* [Task statement] Using the records below, reproduce exactly the lines from the one containing "Task: Take a capture with the Screen icon" through the end, and nothing more; skip the images.

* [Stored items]
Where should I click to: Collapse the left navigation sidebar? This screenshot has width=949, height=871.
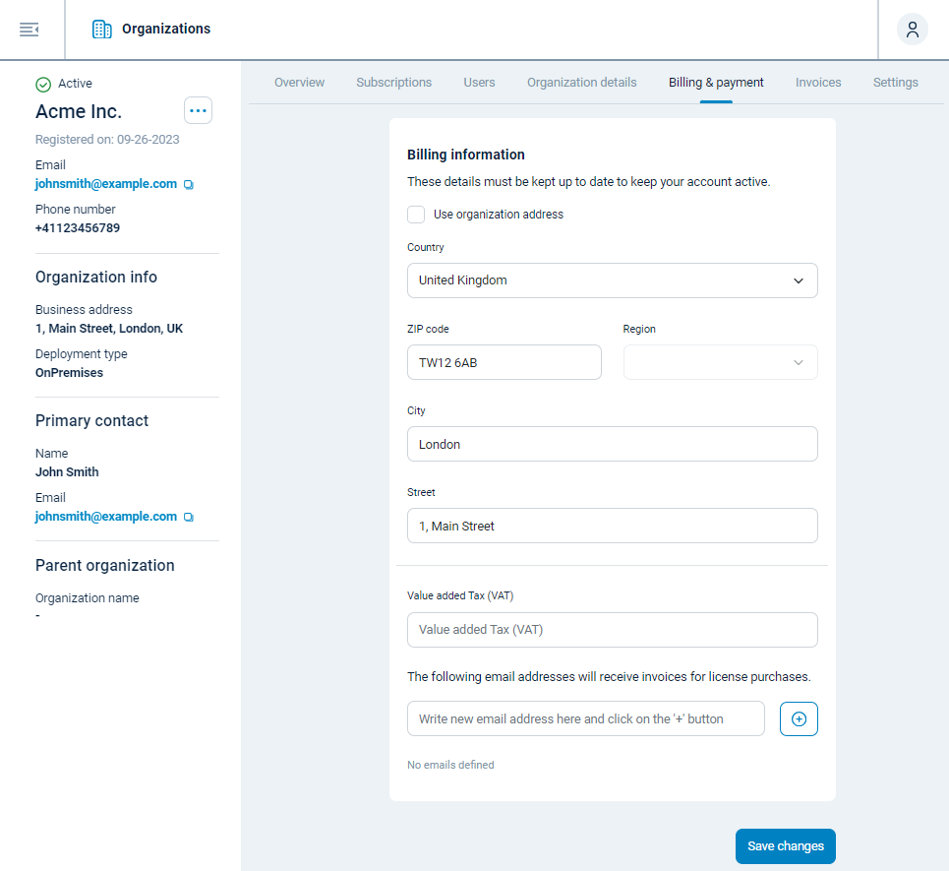pos(29,29)
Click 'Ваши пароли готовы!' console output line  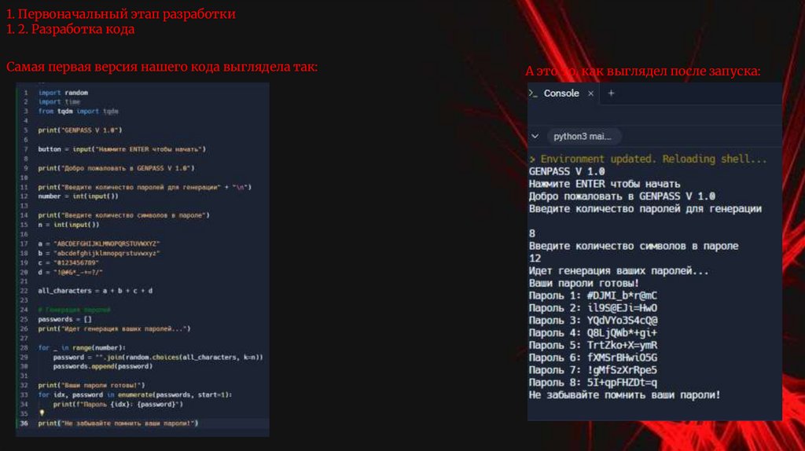coord(583,283)
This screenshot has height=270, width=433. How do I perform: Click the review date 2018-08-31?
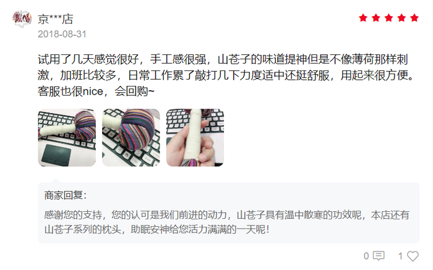(x=62, y=34)
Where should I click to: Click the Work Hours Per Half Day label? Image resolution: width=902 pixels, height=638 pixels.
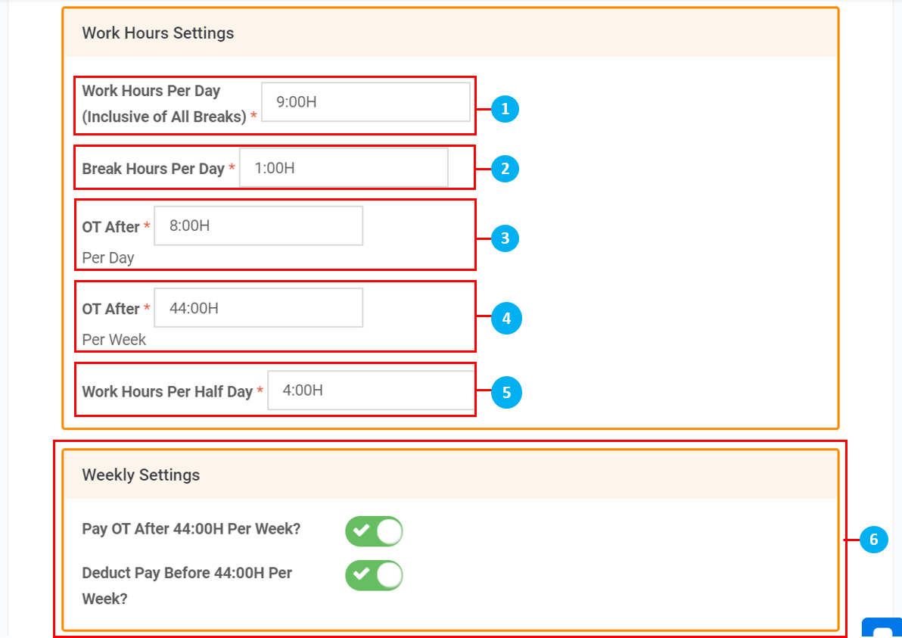(x=167, y=392)
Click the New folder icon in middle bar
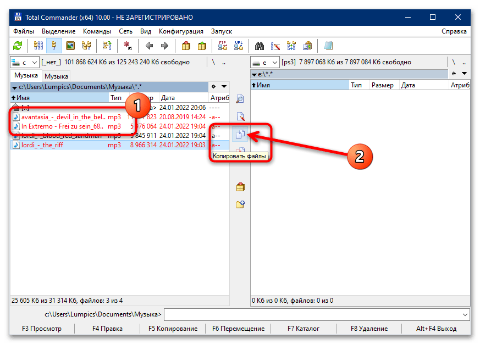The image size is (480, 344). [x=240, y=204]
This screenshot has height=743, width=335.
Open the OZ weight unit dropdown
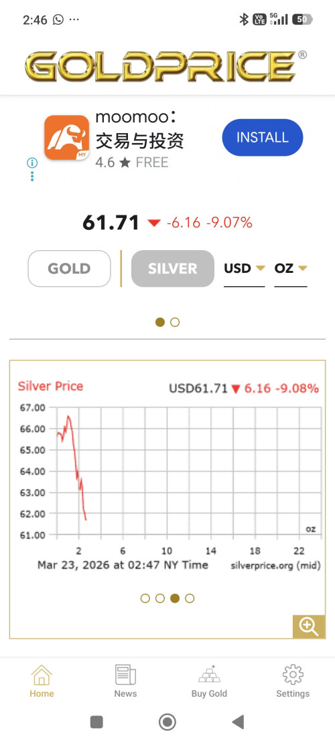(291, 269)
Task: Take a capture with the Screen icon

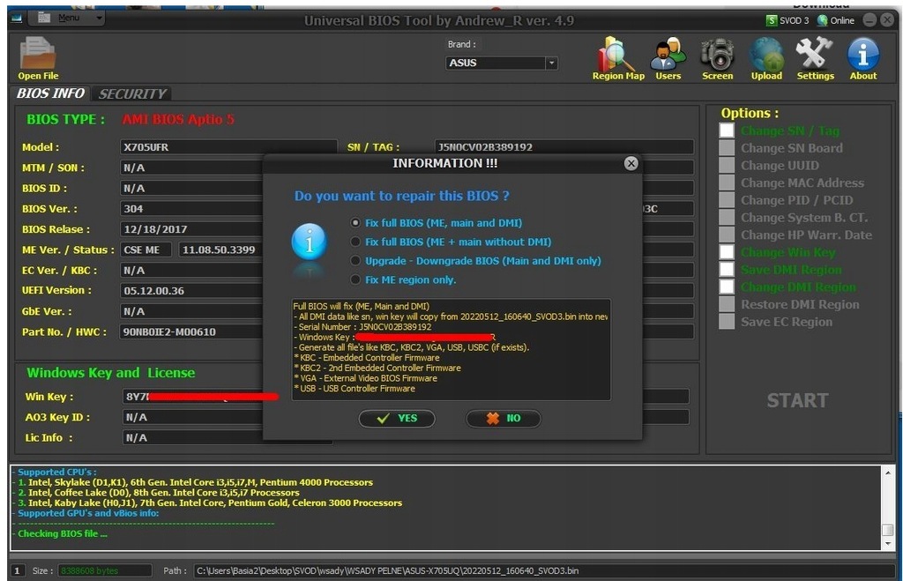Action: tap(717, 55)
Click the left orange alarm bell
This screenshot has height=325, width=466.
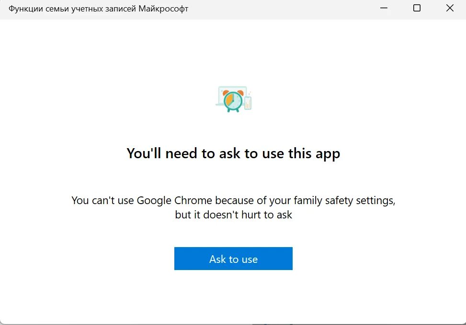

* [Exercise solution]
Task: Take a capture with the Screen icon

Action: tap(717, 55)
Click the left orange alarm bell
This screenshot has height=325, width=466.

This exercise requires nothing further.